Given request –
Return every row below verbatim, leaving the pictures out of your answer.

Entries from a dataset –
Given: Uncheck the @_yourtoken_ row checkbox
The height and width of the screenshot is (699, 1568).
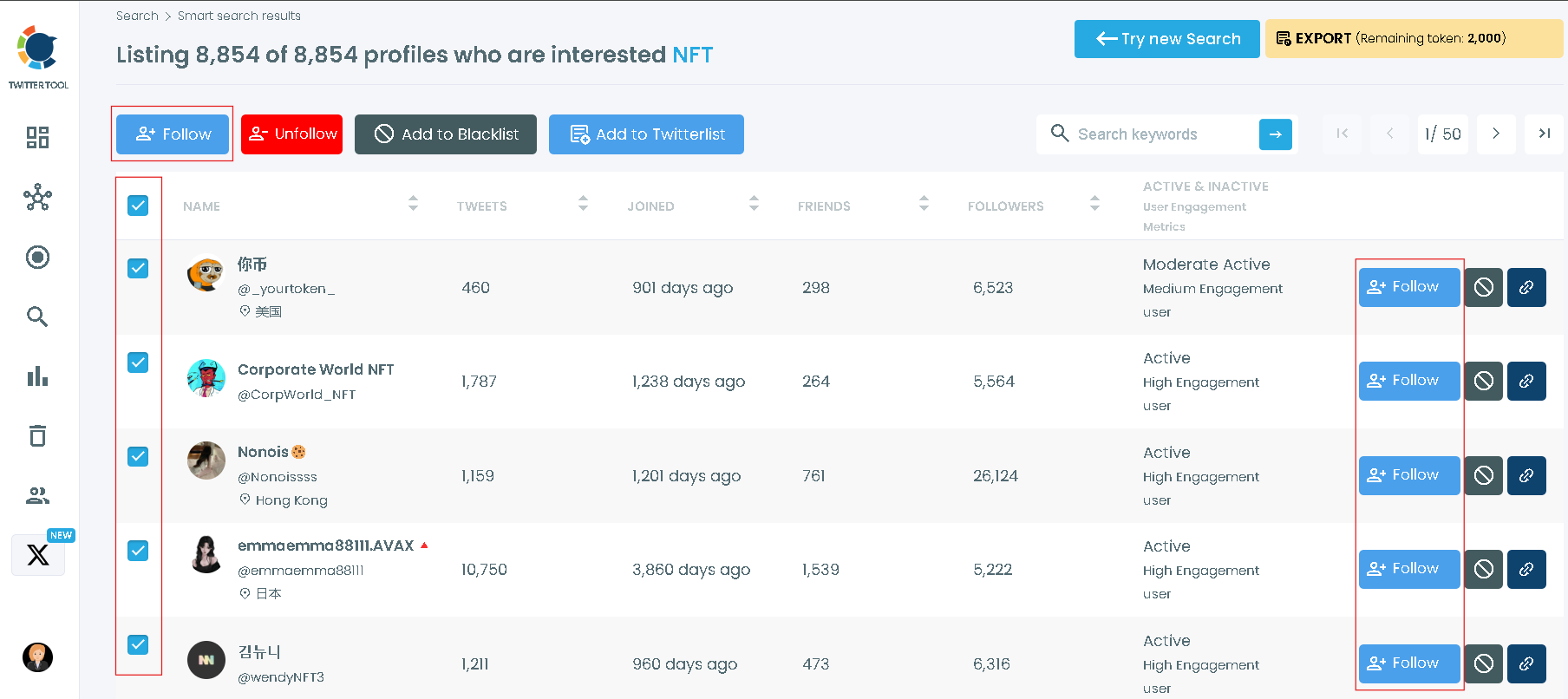Looking at the screenshot, I should (138, 268).
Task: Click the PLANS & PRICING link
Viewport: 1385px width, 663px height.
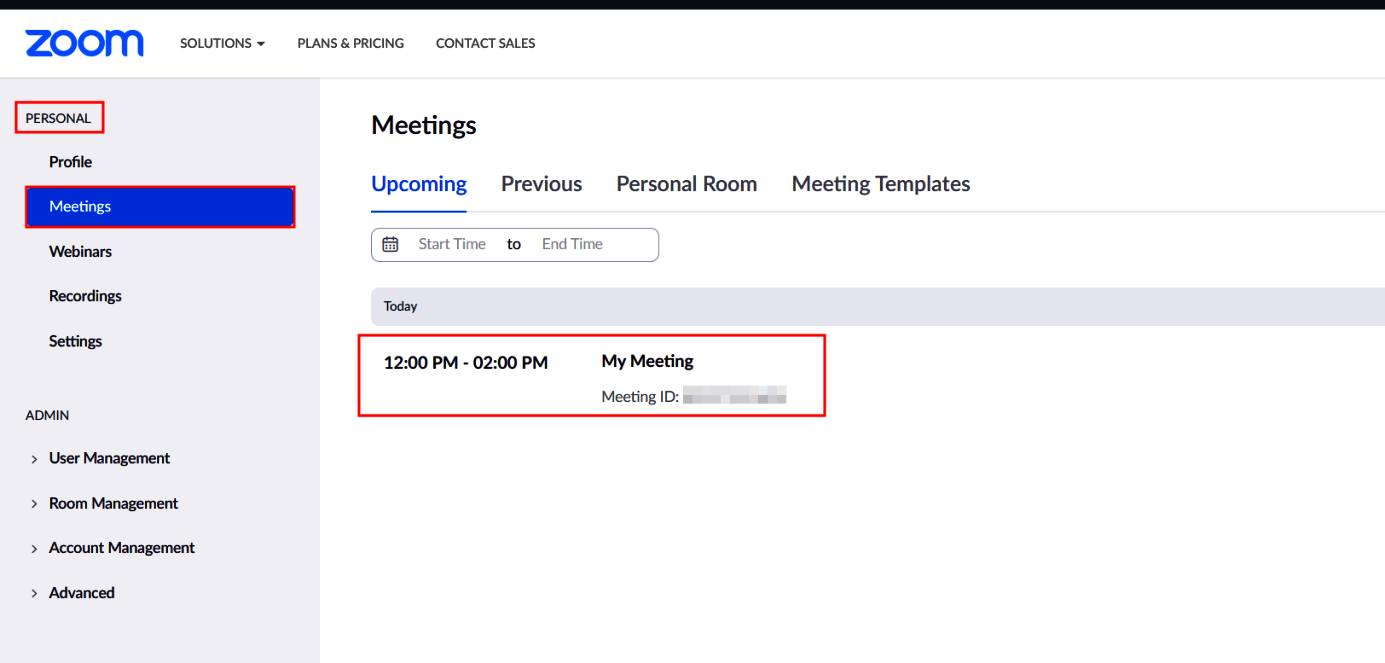Action: (x=350, y=43)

Result for this exercise –
Given: Uncheck the @_yourtoken_ row checkbox
The height and width of the screenshot is (699, 1568).
Looking at the screenshot, I should (138, 268).
Task: Click the PLANS & PRICING link
Viewport: 1385px width, 663px height.
Action: (x=350, y=43)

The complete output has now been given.